Whom God would destroy He first sends mad.

The wife has been so distracted by the death of Oom Johnnie, that she's now a thin edge away herself from daylight clear level-headedness. She moves about in a daze and mumbles, ‘Me, I don't want to talk. I don't want to talk. I don't want to talk.’

But the yard in which she lives has become the talk of Malay Camp (Ferreirastown). And in that Doom Room, now occupied by two brothers, it looks like violence plans to strike again. Now, these two brothers are very fond of each other. The other day they had been having a brotherly drink together. They got a little high. When they got home the elder brother just suddenly attacked his kid brother. They had a wild fight, throwing in everything they could lay hands on, kicking, biting, fisting. They smashed two of the large window panes of the Doom Room. By the following day when I got there they had contracted a sulky truce, and it was obvious there was no longer as much bad blood between them. But the people in the yard intimated to me in hushed whispers that they knew it was the jinx over the room striking again.

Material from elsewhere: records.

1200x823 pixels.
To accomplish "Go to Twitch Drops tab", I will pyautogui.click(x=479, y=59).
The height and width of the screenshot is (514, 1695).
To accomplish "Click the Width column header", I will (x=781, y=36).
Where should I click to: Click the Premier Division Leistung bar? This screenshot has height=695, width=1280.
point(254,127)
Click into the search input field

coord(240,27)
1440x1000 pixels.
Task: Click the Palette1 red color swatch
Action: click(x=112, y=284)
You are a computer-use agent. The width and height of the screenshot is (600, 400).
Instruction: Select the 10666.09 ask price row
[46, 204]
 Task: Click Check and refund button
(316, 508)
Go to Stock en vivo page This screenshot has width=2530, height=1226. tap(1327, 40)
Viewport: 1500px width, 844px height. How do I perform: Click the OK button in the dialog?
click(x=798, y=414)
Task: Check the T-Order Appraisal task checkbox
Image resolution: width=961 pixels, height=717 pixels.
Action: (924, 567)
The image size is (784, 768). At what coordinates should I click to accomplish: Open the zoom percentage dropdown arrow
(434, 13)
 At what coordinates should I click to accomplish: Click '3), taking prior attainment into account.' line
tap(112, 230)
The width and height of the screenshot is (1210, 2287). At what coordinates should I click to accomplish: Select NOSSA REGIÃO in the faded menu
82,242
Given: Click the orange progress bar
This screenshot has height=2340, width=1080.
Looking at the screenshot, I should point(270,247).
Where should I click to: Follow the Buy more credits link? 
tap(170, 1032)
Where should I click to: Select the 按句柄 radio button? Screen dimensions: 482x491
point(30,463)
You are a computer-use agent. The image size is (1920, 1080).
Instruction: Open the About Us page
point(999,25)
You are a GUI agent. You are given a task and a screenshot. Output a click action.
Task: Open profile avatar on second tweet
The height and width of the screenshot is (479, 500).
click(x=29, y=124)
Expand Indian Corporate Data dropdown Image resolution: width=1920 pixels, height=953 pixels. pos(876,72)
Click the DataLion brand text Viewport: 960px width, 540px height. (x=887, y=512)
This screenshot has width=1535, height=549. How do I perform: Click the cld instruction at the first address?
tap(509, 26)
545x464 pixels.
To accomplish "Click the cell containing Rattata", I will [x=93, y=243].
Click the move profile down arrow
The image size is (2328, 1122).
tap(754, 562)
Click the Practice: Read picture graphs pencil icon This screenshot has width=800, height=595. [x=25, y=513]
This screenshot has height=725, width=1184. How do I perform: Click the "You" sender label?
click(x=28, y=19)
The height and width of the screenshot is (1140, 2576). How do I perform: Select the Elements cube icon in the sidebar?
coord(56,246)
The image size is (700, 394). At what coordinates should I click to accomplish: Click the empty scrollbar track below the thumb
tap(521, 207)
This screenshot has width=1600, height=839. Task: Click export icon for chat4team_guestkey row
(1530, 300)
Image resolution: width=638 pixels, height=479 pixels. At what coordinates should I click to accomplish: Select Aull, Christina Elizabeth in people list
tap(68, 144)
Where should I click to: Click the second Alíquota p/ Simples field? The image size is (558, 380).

I think, however, there is a much simpler explanation. Next to Maria Fourie's room there's another room whose role in this business is much more ominous than people realize. This is the room where they sell Barberton in a big way. African men come from the neighbouring mines, the town, and industrial concerns for their mugful of Mbamba. But Barberton is a poison made in such a way as to give a quick kick. It is made of bread, yeast and sugar. Its main characteristic is that it is ‘raw’ (swiftly prepared) liquor. One of its commonest effects is upon the skin which it peels off and sallows. People get red lips and purulent black pimples on the face. But it has made those who have drunk it for a long time raging madmen, especially in fights. Here then may lie the answer to the mystery of the yard of lunatics. Some people have fed too long, and too much on a poisonous concoction. It has made them sick and driven them mad.